Task goal :: Copy, please, the line with "Where should I" and each line that follows it through the end of the data below, exactly as given and without pictures.

————————

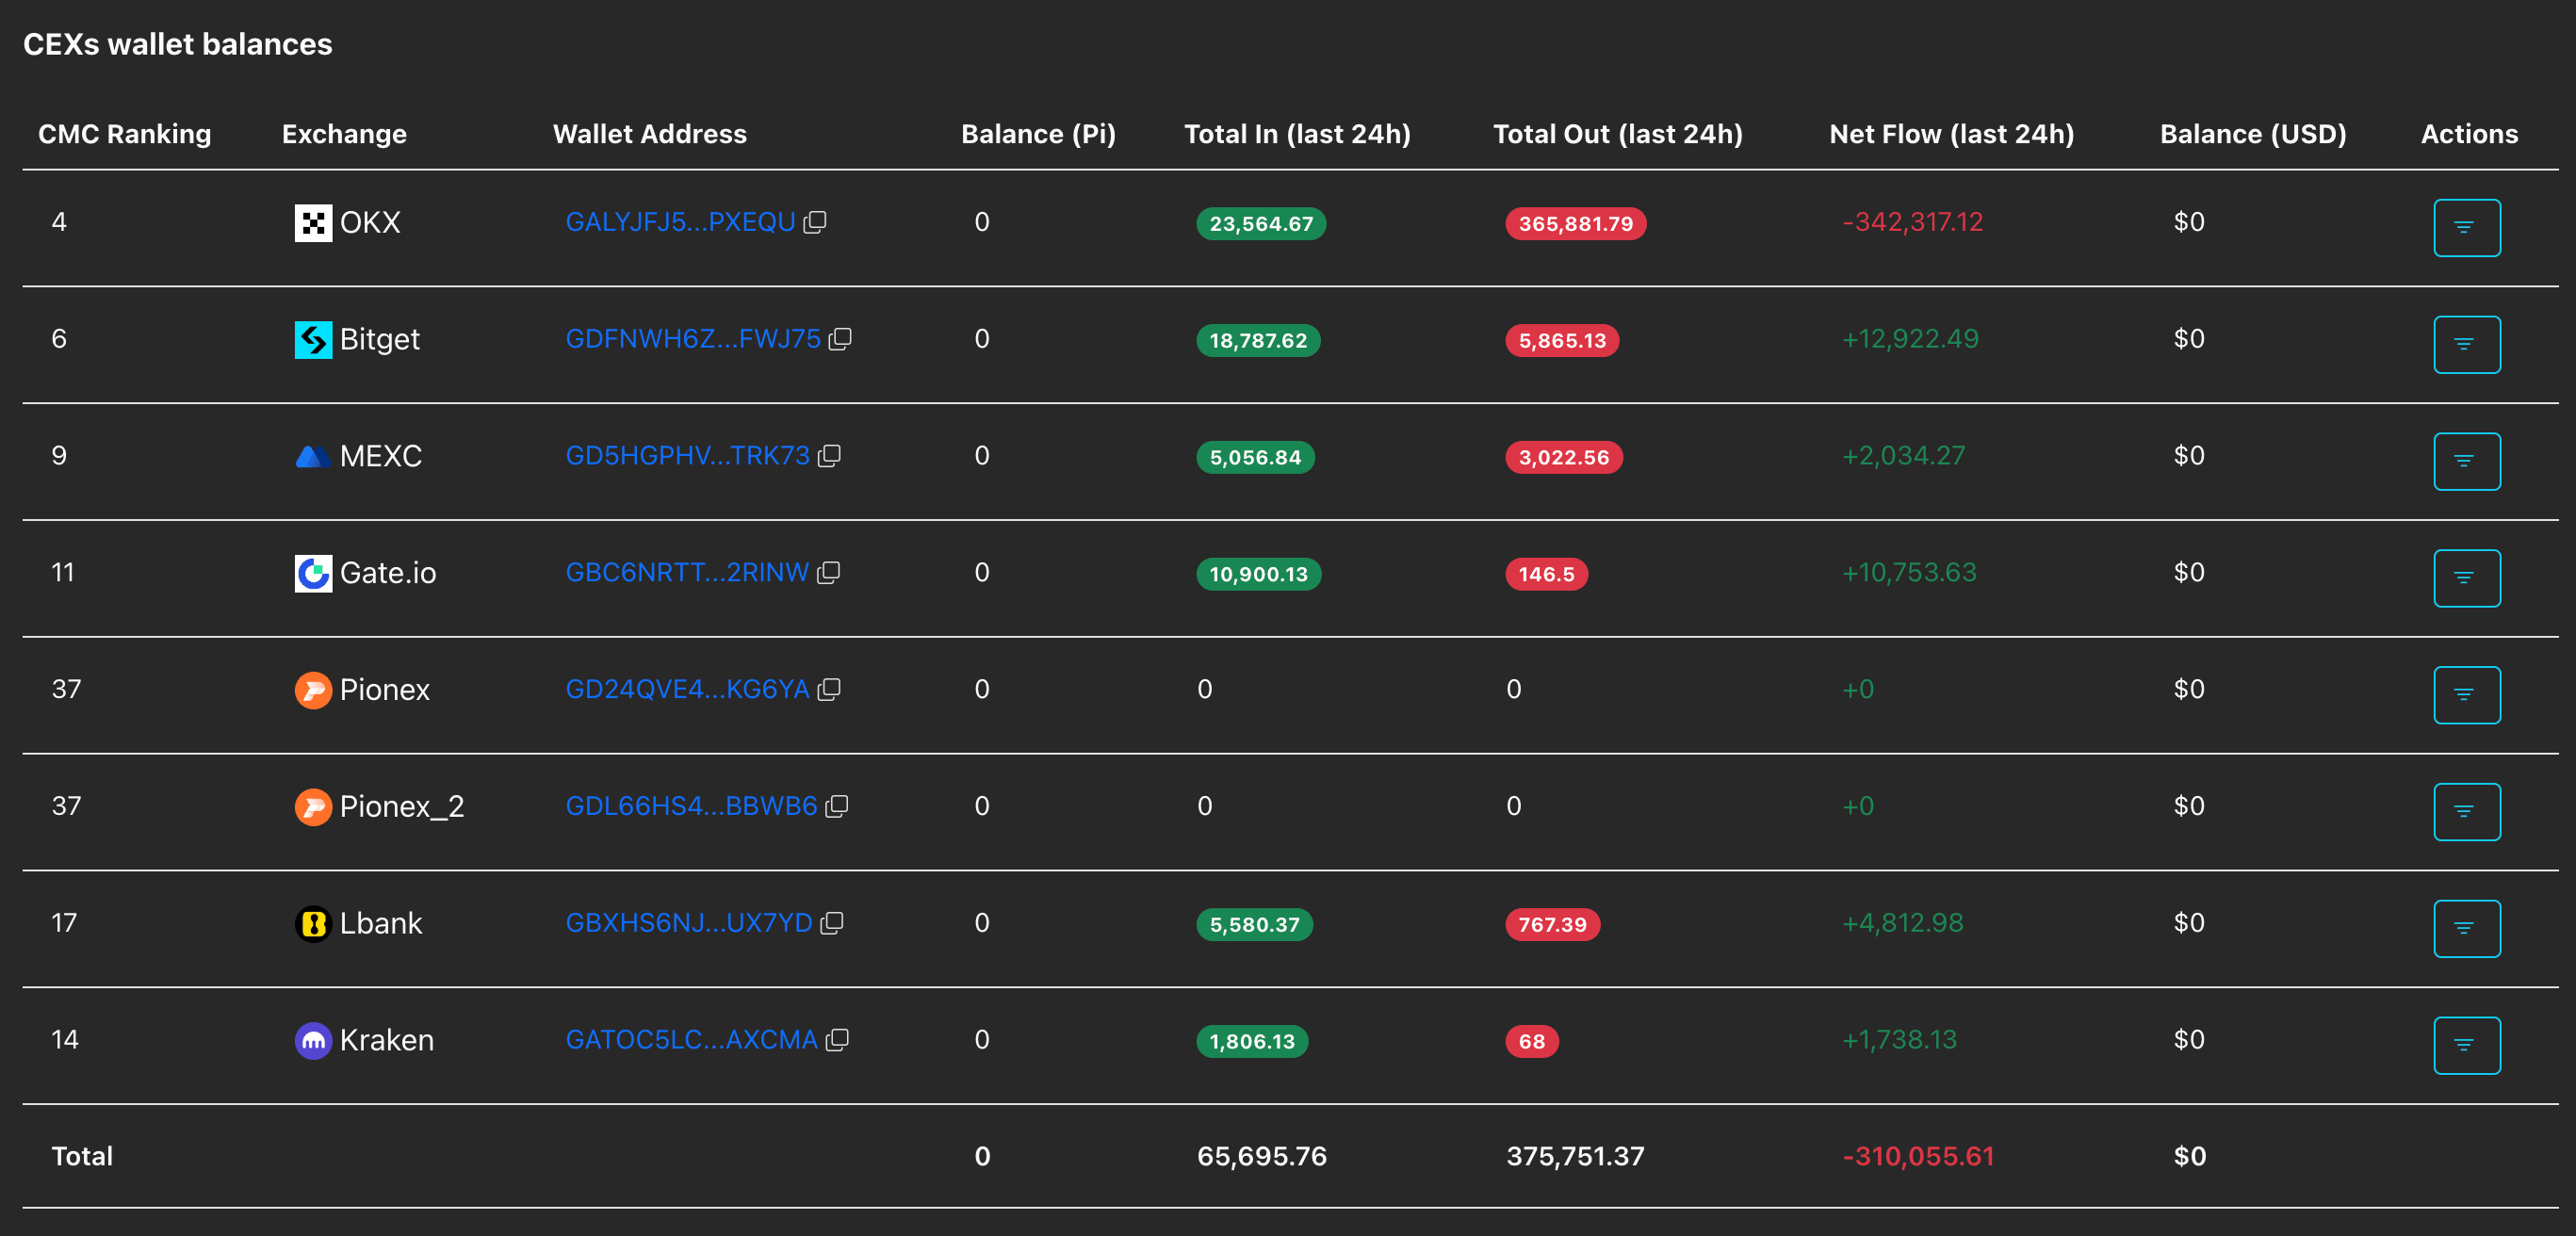This screenshot has width=2576, height=1236.
Task: Copy the Pionex wallet address icon
Action: (829, 690)
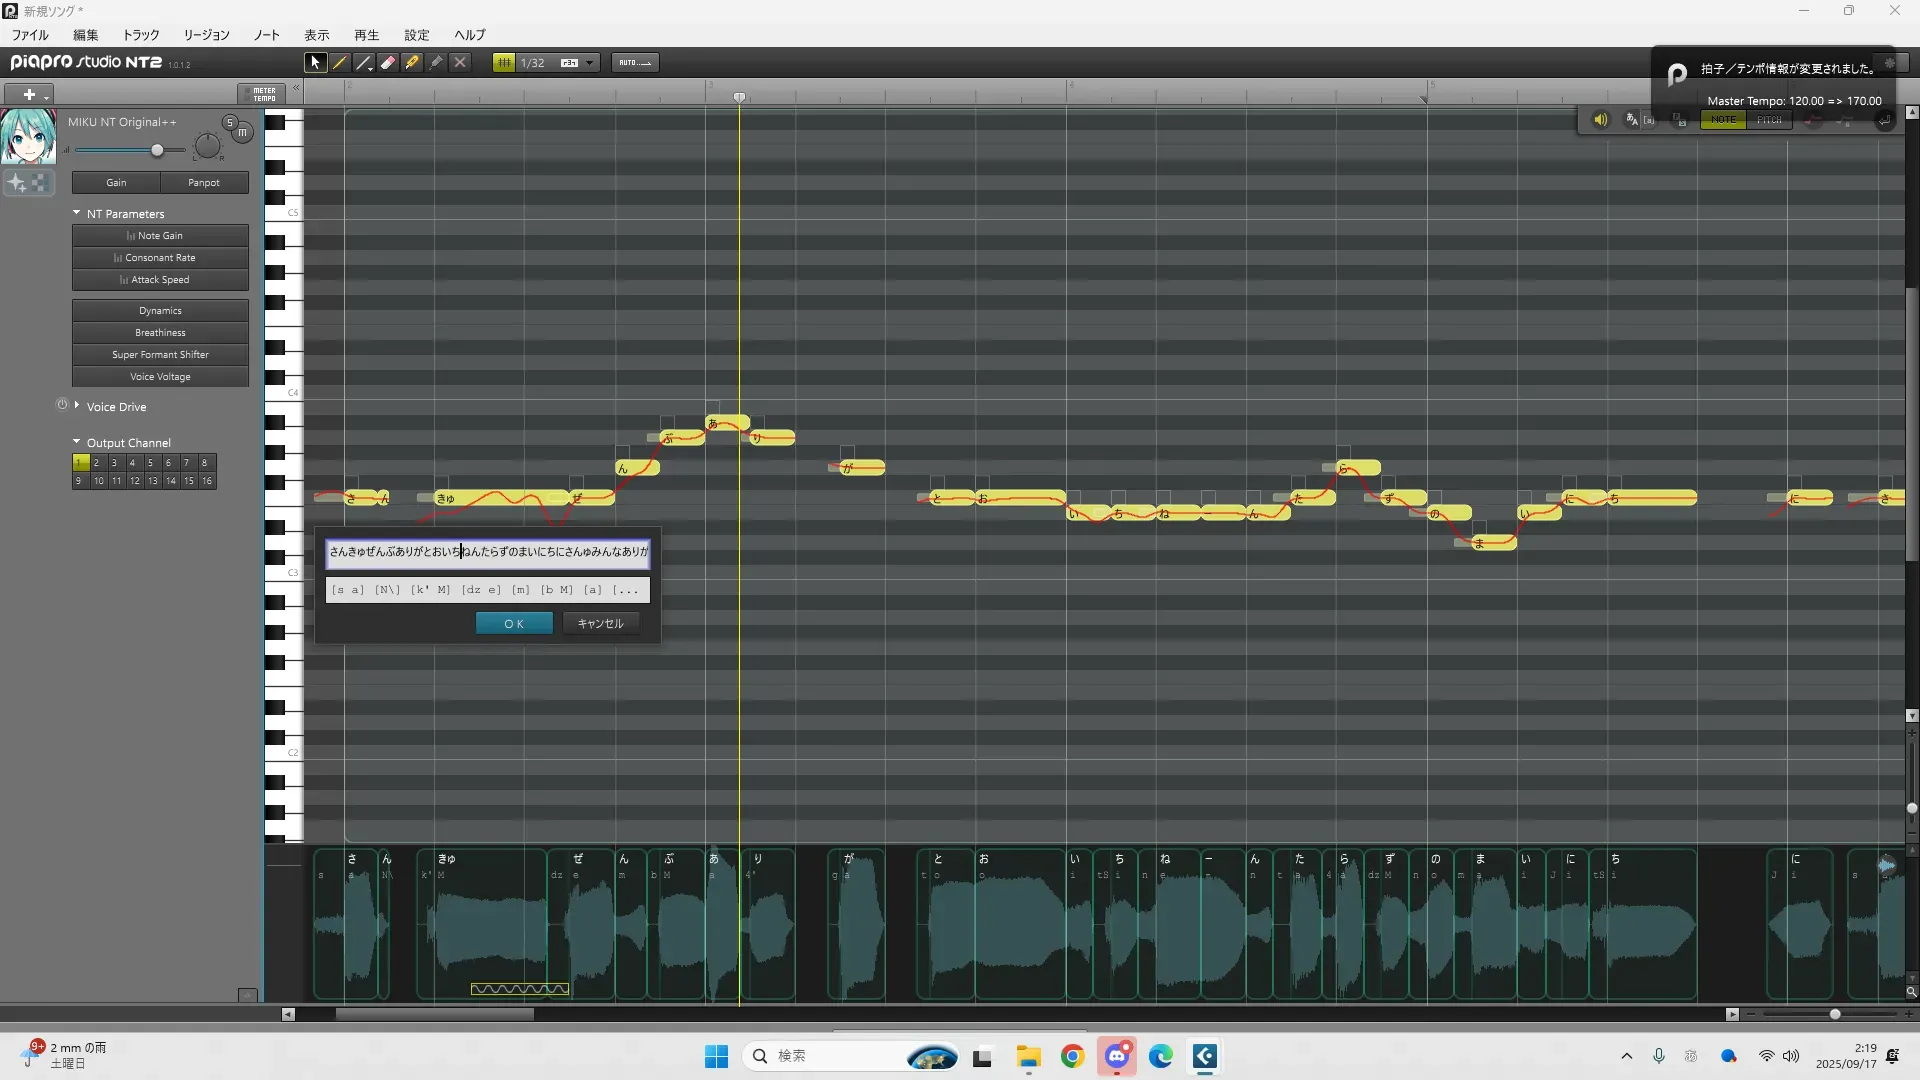Image resolution: width=1920 pixels, height=1080 pixels.
Task: Toggle the solo S button on Miku track
Action: tap(230, 122)
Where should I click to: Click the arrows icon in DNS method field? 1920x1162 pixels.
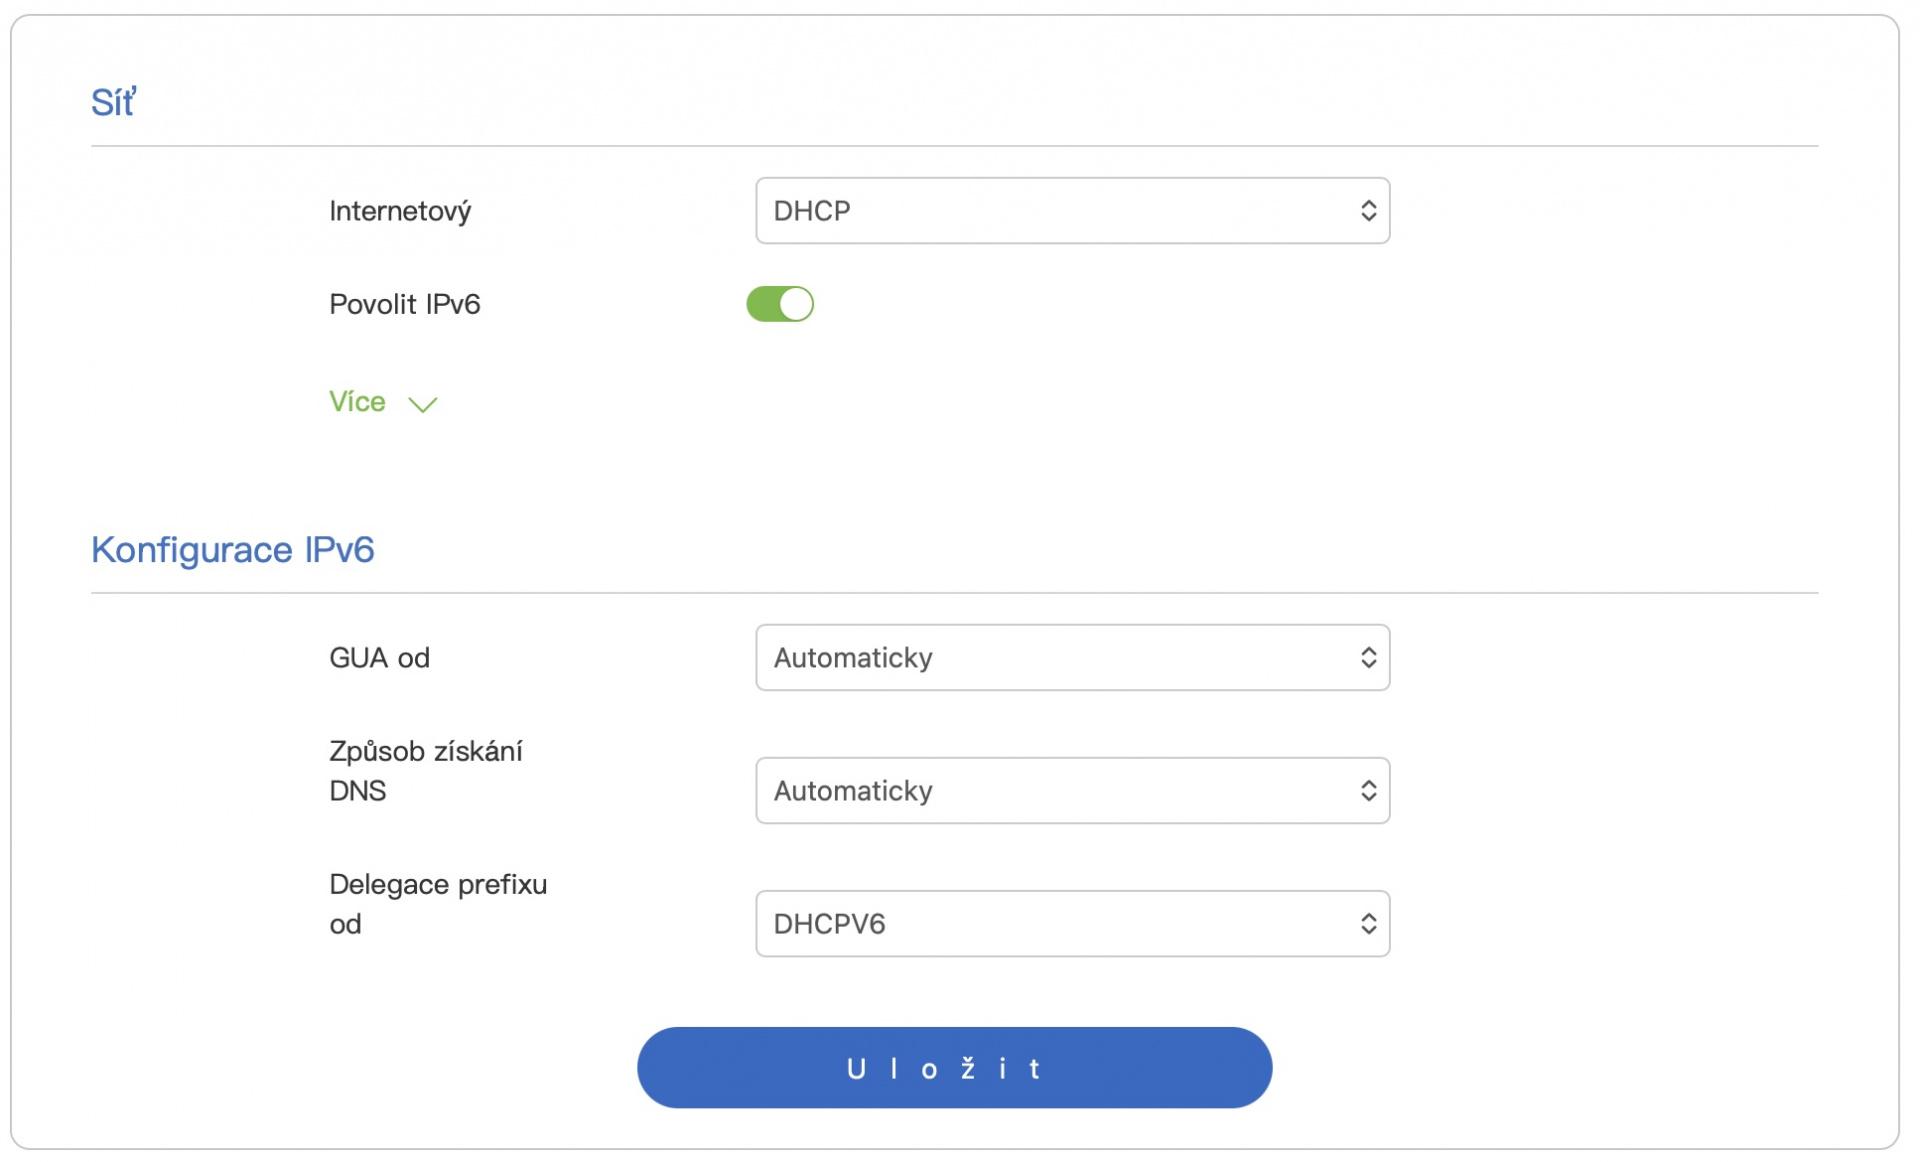coord(1368,791)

————————

Exercise result ::
Where should I click to: Click the arrows icon in DNS method field? 1920x1162 pixels.
coord(1368,791)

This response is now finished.